Just finished catching up on the last 360 or so messages to this list (been 
busy with exams lately, not reading email). Forgive me if I'm a couple of 
days late jumping into this thread, but I just have to ask....

On Thursday 26 June 2003 17:16, Matthew Gregan wrote:
> On Thu, Jun 26, 2003 at 05:00:42PM +1200, Carl Cerecke wrote:
> > Is hdparm -t an accurate measure of hard drive speed?
>
> No.  Not even close.

Out of curiousity, can you justify this? Only, I sometimes use it to make 
comparisons between different drives, and it seems quite useful. Sure it's 
not a good indicator of filesystem performance, or anything like that that 
really matters, but for comparing raw transfer speed of two different pieces 
of hardware (ie. "hard drive speed", as per the origional question), how is 
this not a good measure?

Secondly, while on the topic of hdparm...  I notice I get significantly better 
performance with DMA mode enabled on my hard drive (not surprisingly!), which 
I can set with:
hdparm -d1 /dev/hda
(I had this in a script that runs at boot)
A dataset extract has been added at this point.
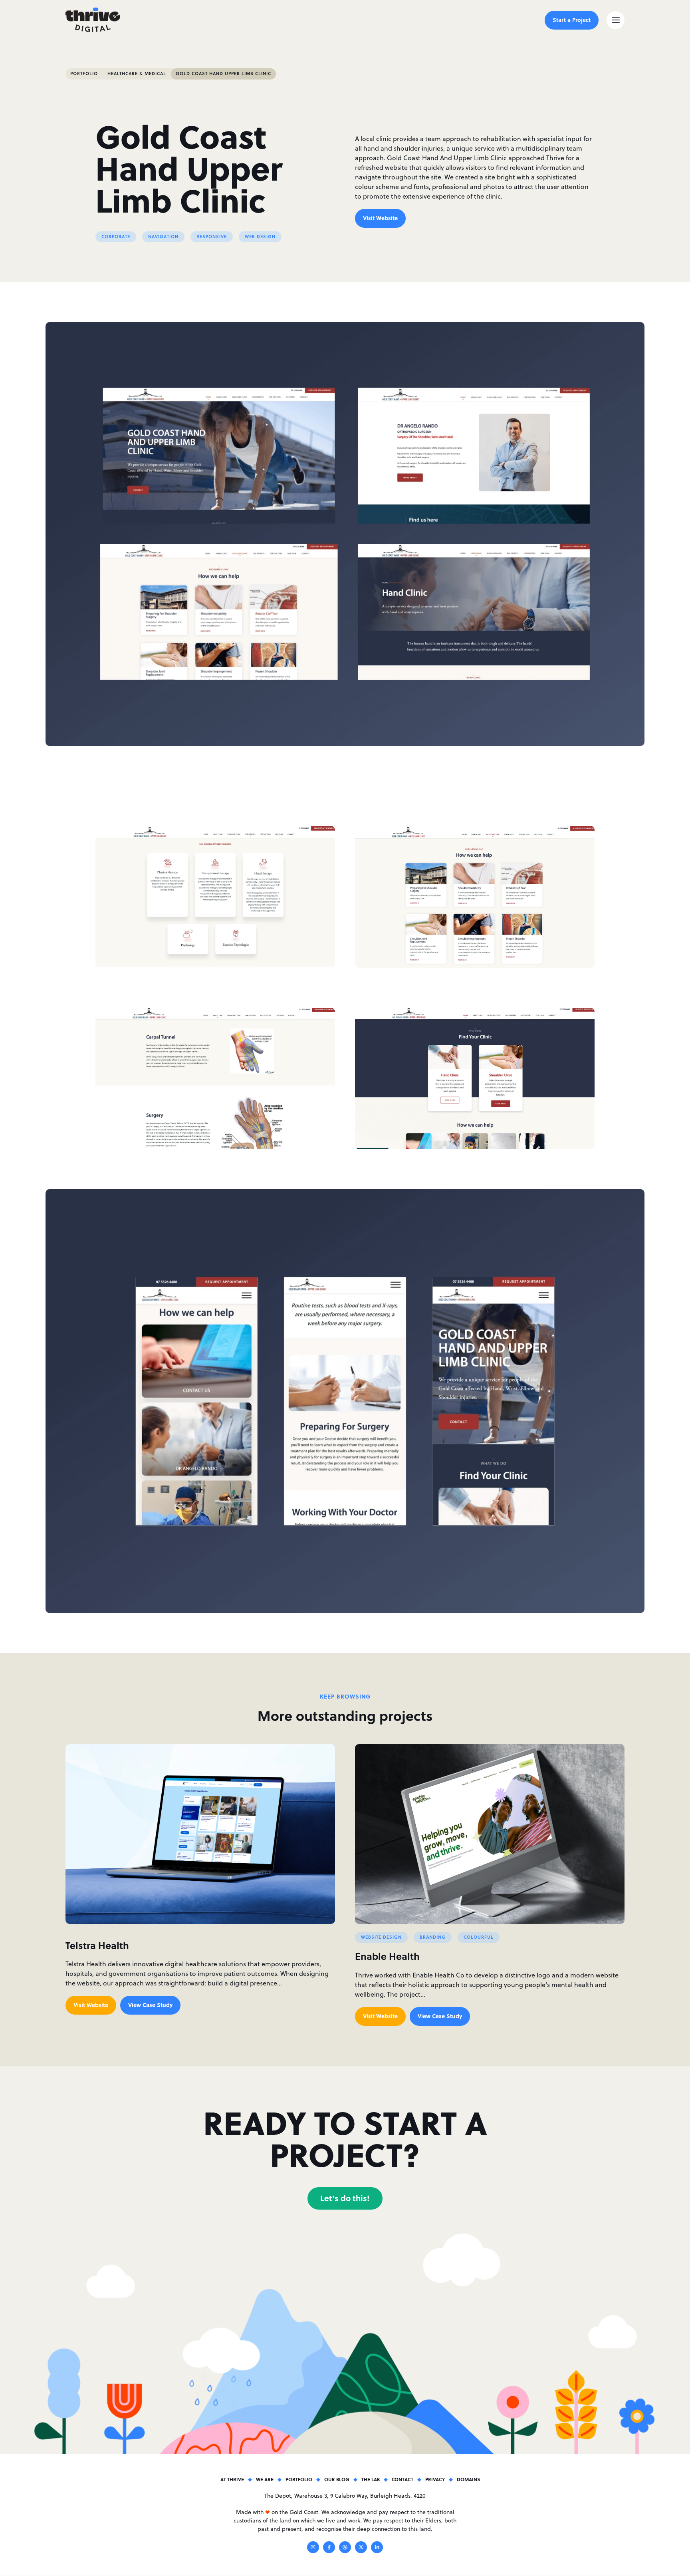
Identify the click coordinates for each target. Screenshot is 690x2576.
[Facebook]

I recently upgraded my kernel from 2.4.10 to 2.4.21, compiled from source with 
basically the same .config as 2.4.10 had. It all works fine, except now when 
I try the above hdparm line (as root) I get:
HDIO_SET_DMA failed: Operation not permitted

If I boot the old kernel it all works fine. 
If anyone has any clue why this might be, I would love to know.